[Data entries]
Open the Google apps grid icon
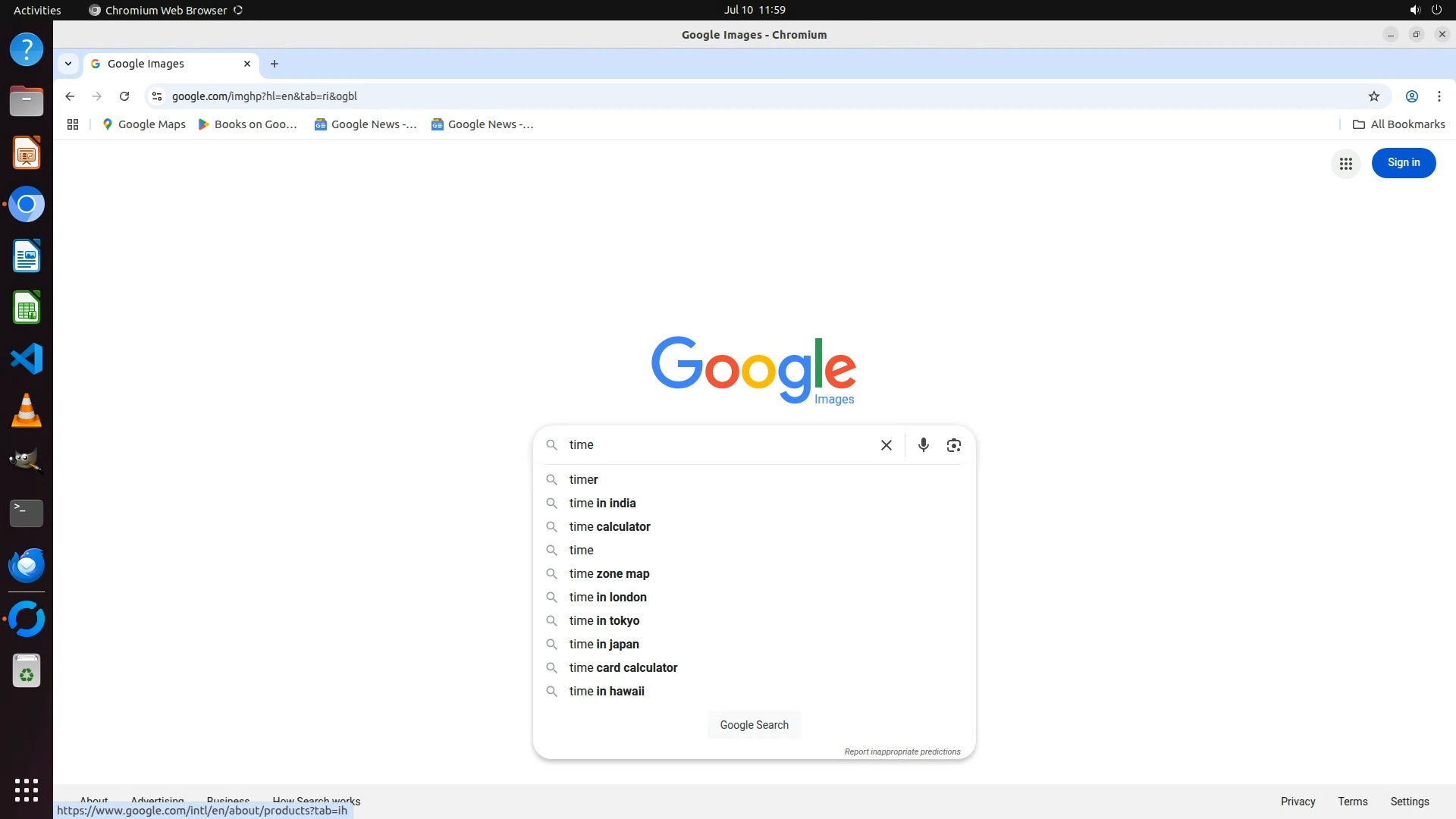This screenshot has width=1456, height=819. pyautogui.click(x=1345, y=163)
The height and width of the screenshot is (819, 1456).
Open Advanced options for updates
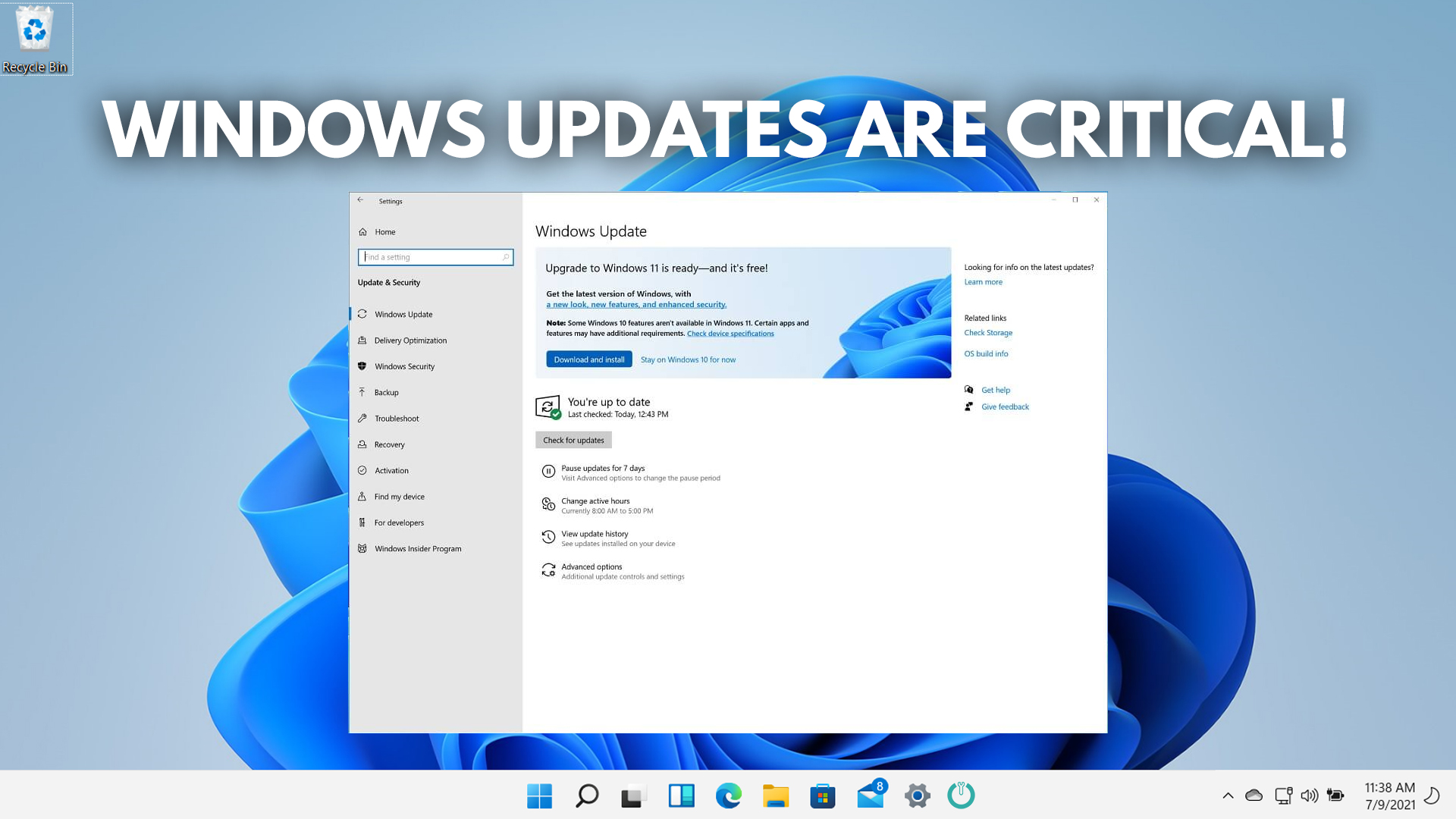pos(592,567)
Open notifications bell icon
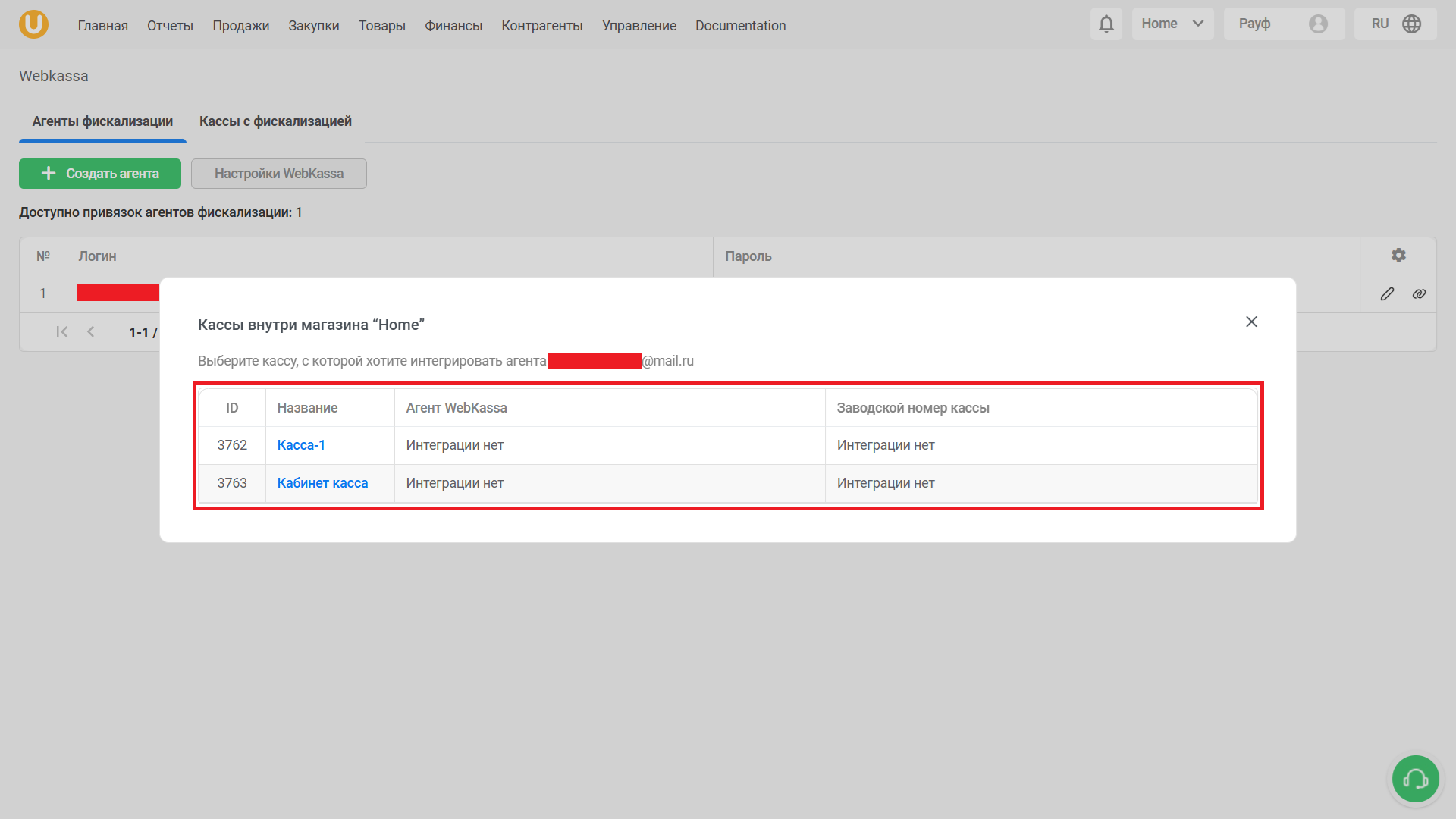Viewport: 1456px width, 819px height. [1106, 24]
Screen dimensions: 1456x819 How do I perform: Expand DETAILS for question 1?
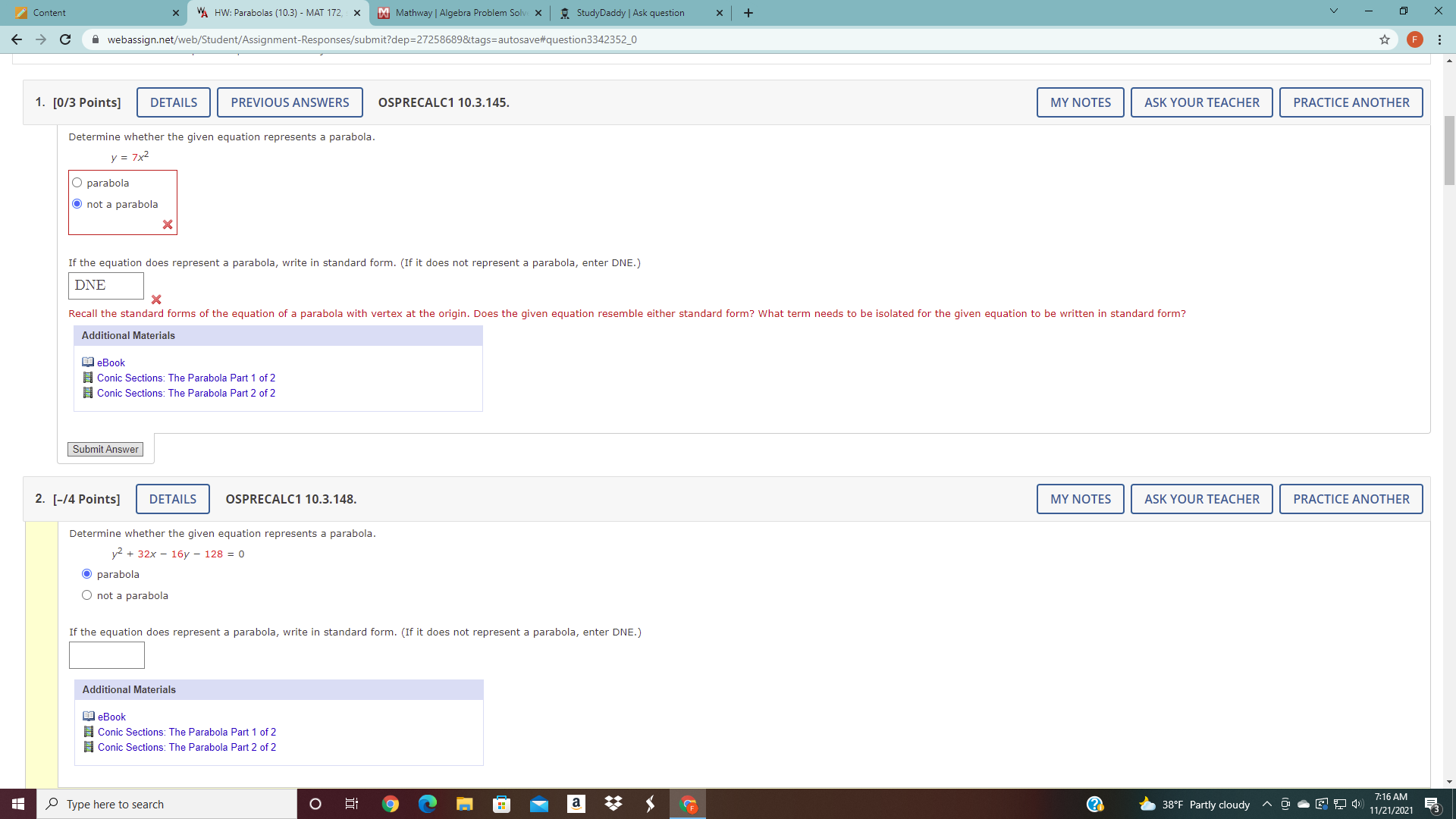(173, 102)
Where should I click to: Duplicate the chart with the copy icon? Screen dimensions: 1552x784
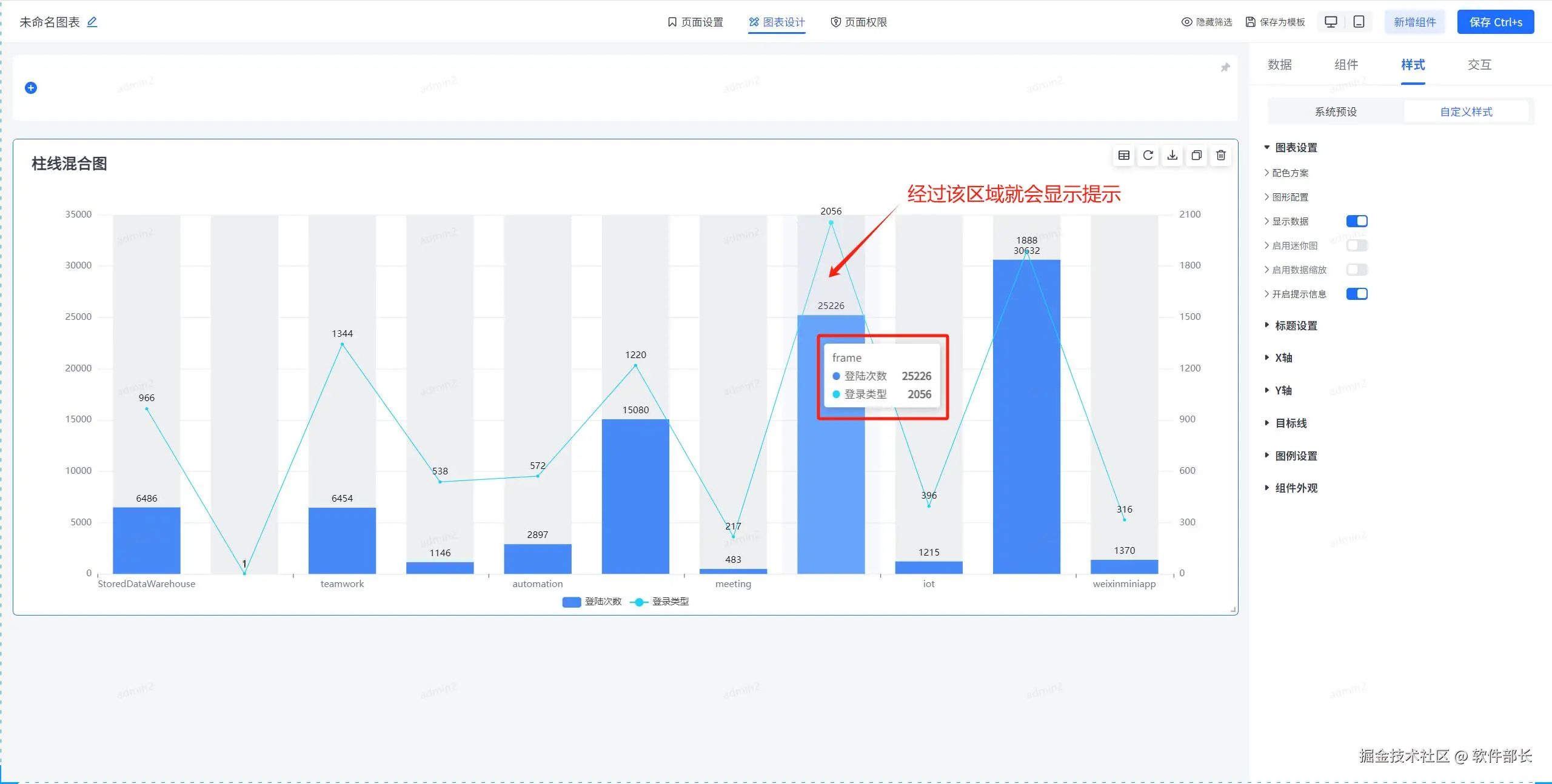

## Work required:
Will you restate every entry word for word and omit the images?

## The answer:
Open the Google apps grid icon
This screenshot has width=1456, height=819. pyautogui.click(x=1345, y=163)
The height and width of the screenshot is (819, 1456).
Open Advanced options for updates
pos(592,567)
Open notifications bell icon
Viewport: 1456px width, 819px height. [1106, 24]
Screen dimensions: 1456x819 How do I perform: Expand DETAILS for question 1?
(173, 102)
Where should I click to: Duplicate the chart with the copy icon? Screen dimensions: 1552x784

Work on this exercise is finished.